When it feels like I must do something, I tend to rebel against it. I think they call this pathological demand avoidance (pda)? This has the side effect of making me less likely to follow through on things I try and commit to, if it’s because I think I should (or someone else thinks I should) vs having a deep internal drive to do it and understanding why I’m doing it. When the latter is true I can’t be stopped, but with the former, I can’t bother to start.

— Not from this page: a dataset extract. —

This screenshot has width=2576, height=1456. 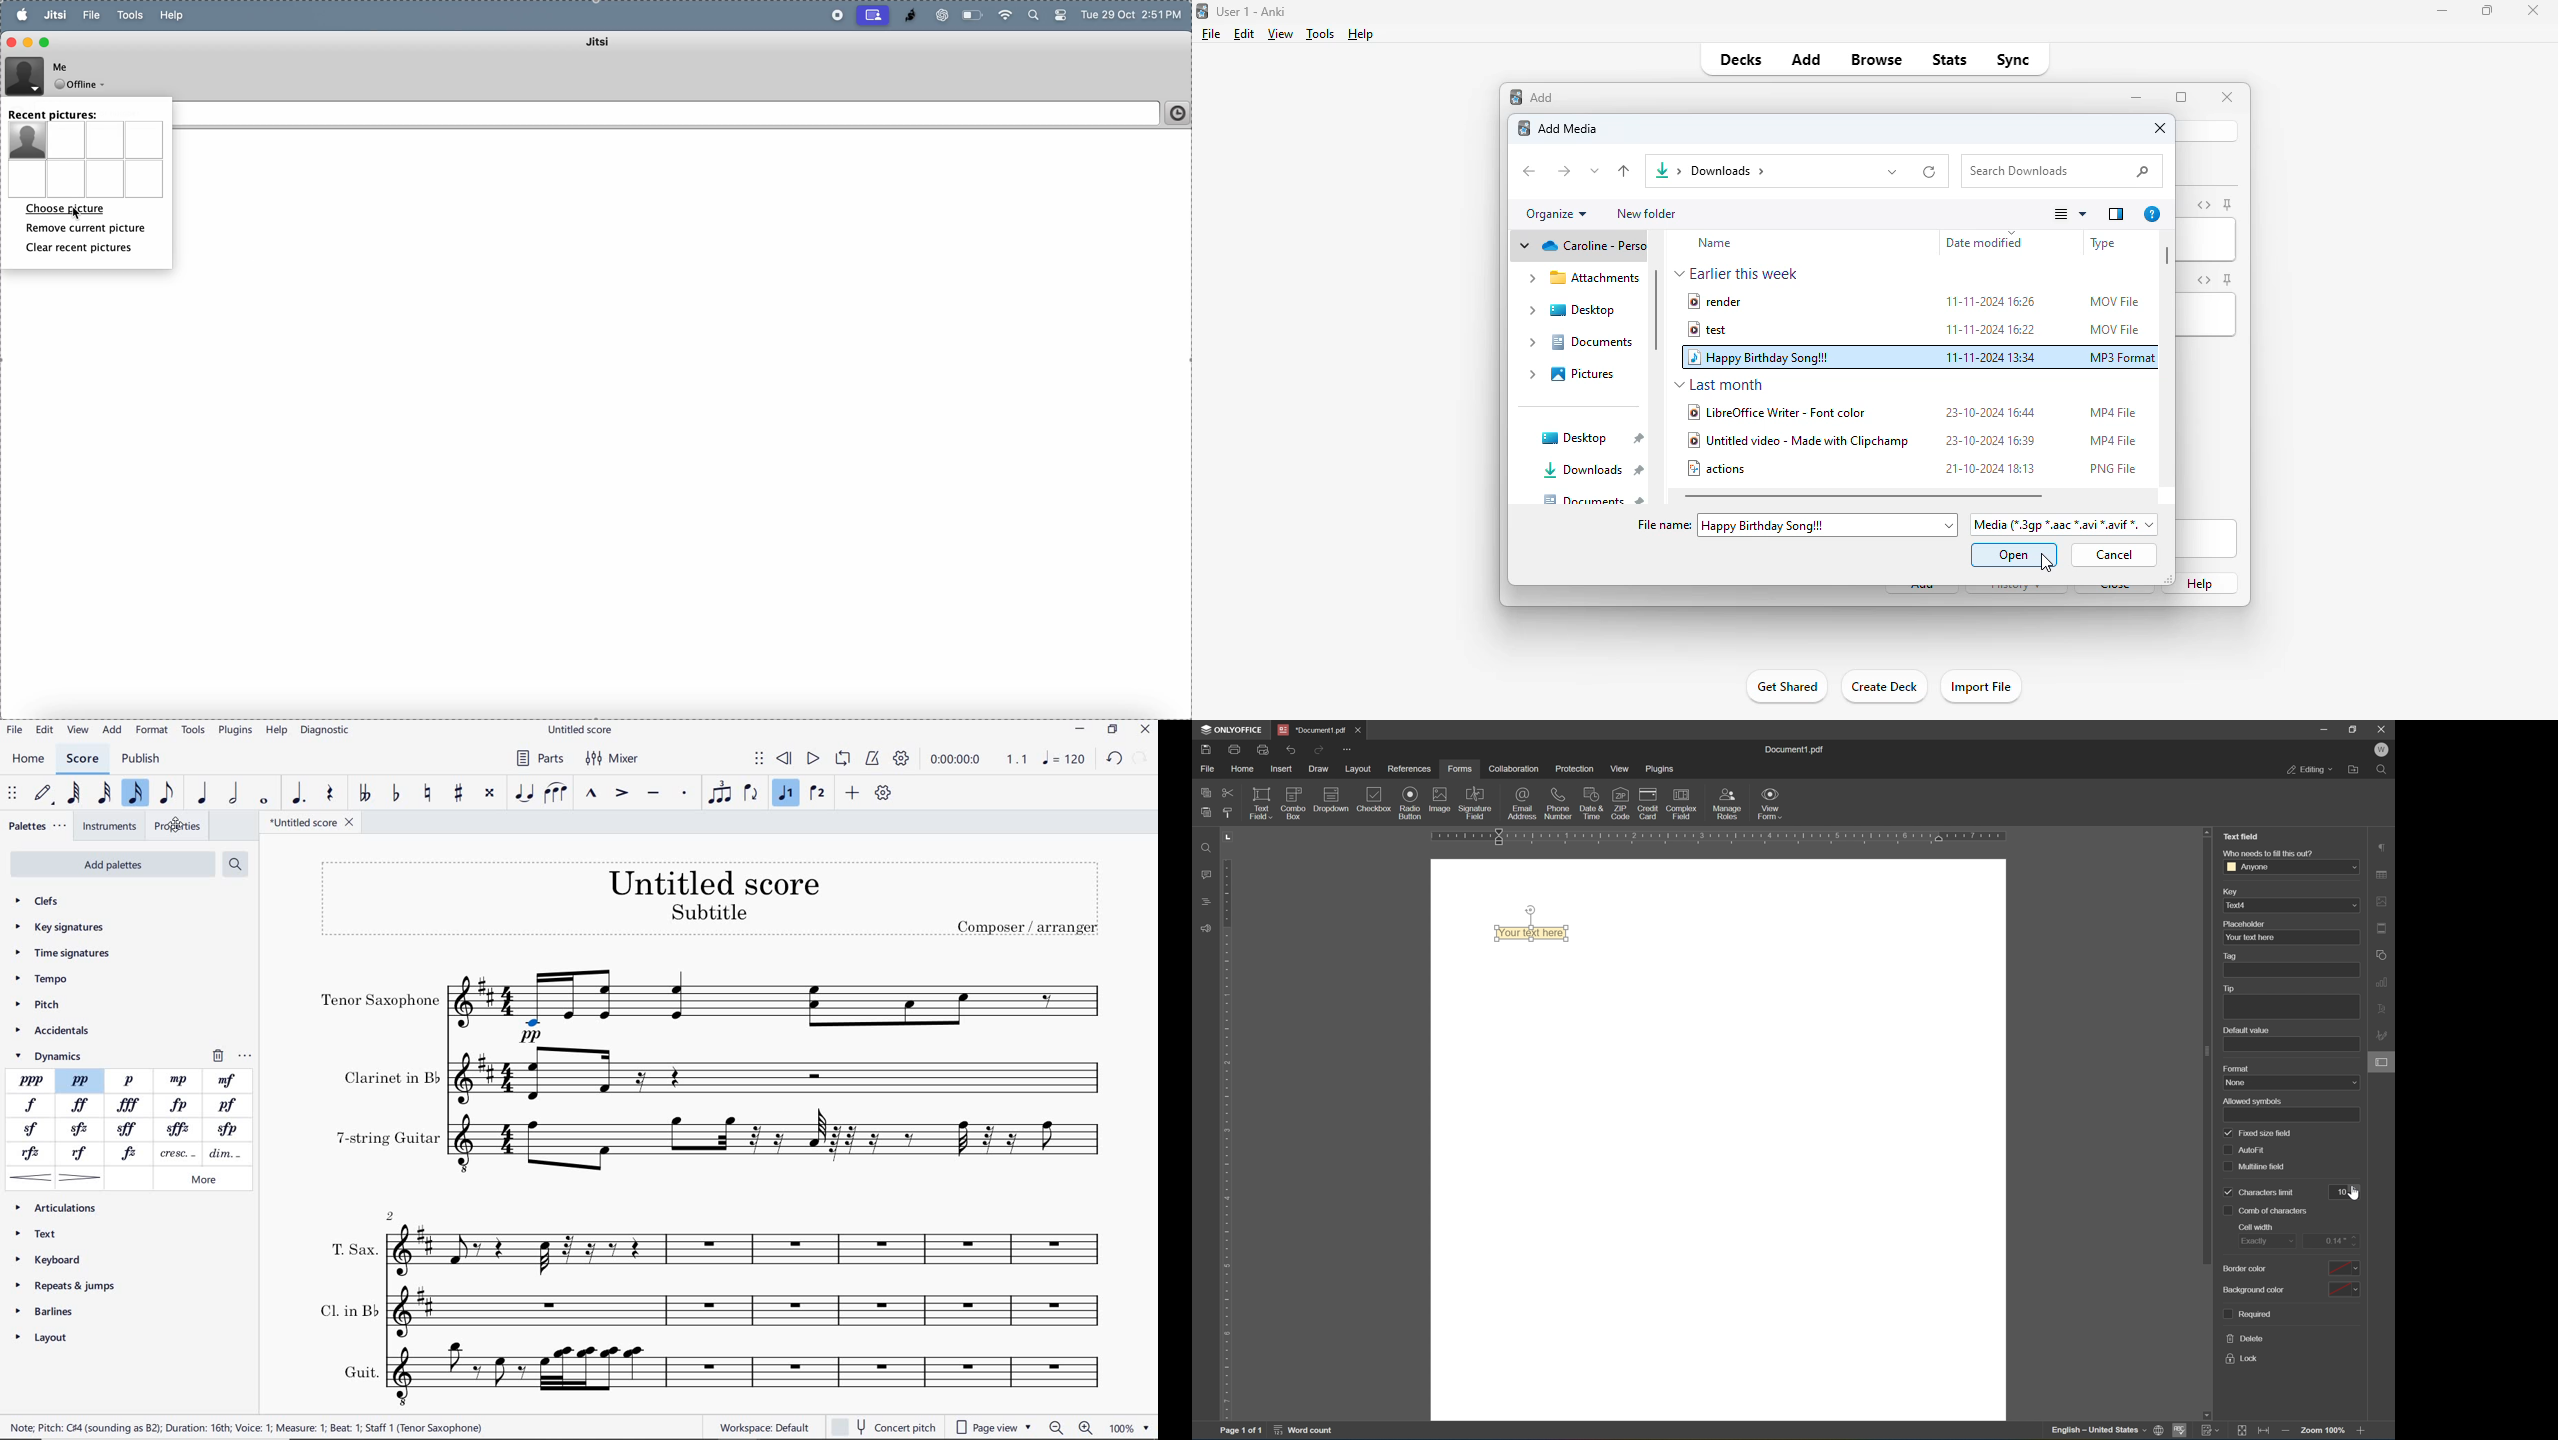 I want to click on file type, so click(x=2100, y=243).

I’m currently using HabitKit to track some things, the UI is similar to the GitHub commit visualization. I’m not necessarily trying to hit things every day, but I want to be able to see if there are trends or patterns, and if things are getting better or worse. Remembering to go in the app can be a problem. I was able to automate a couple with Shortcuts, which is handy. The only real reward is the hope that the data it generates will be useful, or seeing it visually will evoke some kind of mental shift where I start to actually care about the things I “should” care about.

inthreedee•7mo ago
You've got the core concept of the app down, yes. My friend definitely experiences all the things you mentioned, from PDA to not remembering to open a tool/app he's decided to try to use. To work with those issues, I designed the app to be fun so that, even just by opening it, he gets those dopamine hits that his brain needs. Your points count up when you open it, there are subtly pleasing bouncy animations as you interact with it, things are colorful with customizable themes and sounds, there are haptics at just the right moments, etc. The whole thing is designed to make his brain /want/ to open it rather than being a tool he has to /remember/ to open.

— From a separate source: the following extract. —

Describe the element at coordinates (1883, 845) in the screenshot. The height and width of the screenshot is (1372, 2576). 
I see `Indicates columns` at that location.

As for the habit and reward system, it's similarly designed to be something he wants to use vs has to use because his PDA will immediately kick in and rebel against any kind of forced system. Our built-in tutorial tries to provide enough guidance on this to help you understand what types of habits/rewards could be effective for you and your brain so it doesn't run up against the problems you mentioned. The app does a lot of work to reward you for using the app in support of the habits you want to form without triggering the stuff like PDA that you're trying to avoid triggering. If you end up trying it out and have feedback on ways we can improve this, please do share! We're definitely open to feedback and have already received some good ideas for improving the tutorial from others we've shared this with.

al_borland•7mo ago
Thanks for the additional details. You have me curious. I’ll give it a try.
inthreedee•7mo ago
You’re welcome, let me know what you think! I’ve also asked that friend of mine for whom the app was originally designed to pop in here when he gets a chance and give you more of his perspective first hand.

It sounds like you and he share a lot of similar struggles. We realized that he wasn’t the only one with these needs so we’re very interested to hear about others’ experiences with the app. Look out for his response later on.